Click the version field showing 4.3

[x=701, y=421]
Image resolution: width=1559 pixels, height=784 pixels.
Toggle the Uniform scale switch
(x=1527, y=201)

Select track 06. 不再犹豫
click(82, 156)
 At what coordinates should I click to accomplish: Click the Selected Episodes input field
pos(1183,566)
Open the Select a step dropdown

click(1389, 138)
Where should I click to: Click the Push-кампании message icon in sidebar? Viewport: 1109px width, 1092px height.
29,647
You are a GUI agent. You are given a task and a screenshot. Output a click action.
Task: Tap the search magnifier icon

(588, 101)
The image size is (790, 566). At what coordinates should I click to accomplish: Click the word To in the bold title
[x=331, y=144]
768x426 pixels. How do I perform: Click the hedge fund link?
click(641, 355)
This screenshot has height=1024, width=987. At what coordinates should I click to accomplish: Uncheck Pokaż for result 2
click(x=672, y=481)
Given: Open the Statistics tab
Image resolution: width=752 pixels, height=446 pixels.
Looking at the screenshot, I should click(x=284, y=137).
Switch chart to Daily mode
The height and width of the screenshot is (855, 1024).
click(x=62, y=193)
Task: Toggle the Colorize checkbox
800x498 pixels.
------------------------------------------------------------------------
◆ Objective: Quote the records word for word, from the line holding "Task: Toggle the Colorize checkbox" through the end of the records, both ends included.

◆ Final answer:
Task: Toggle the Colorize checkbox
800x498 pixels.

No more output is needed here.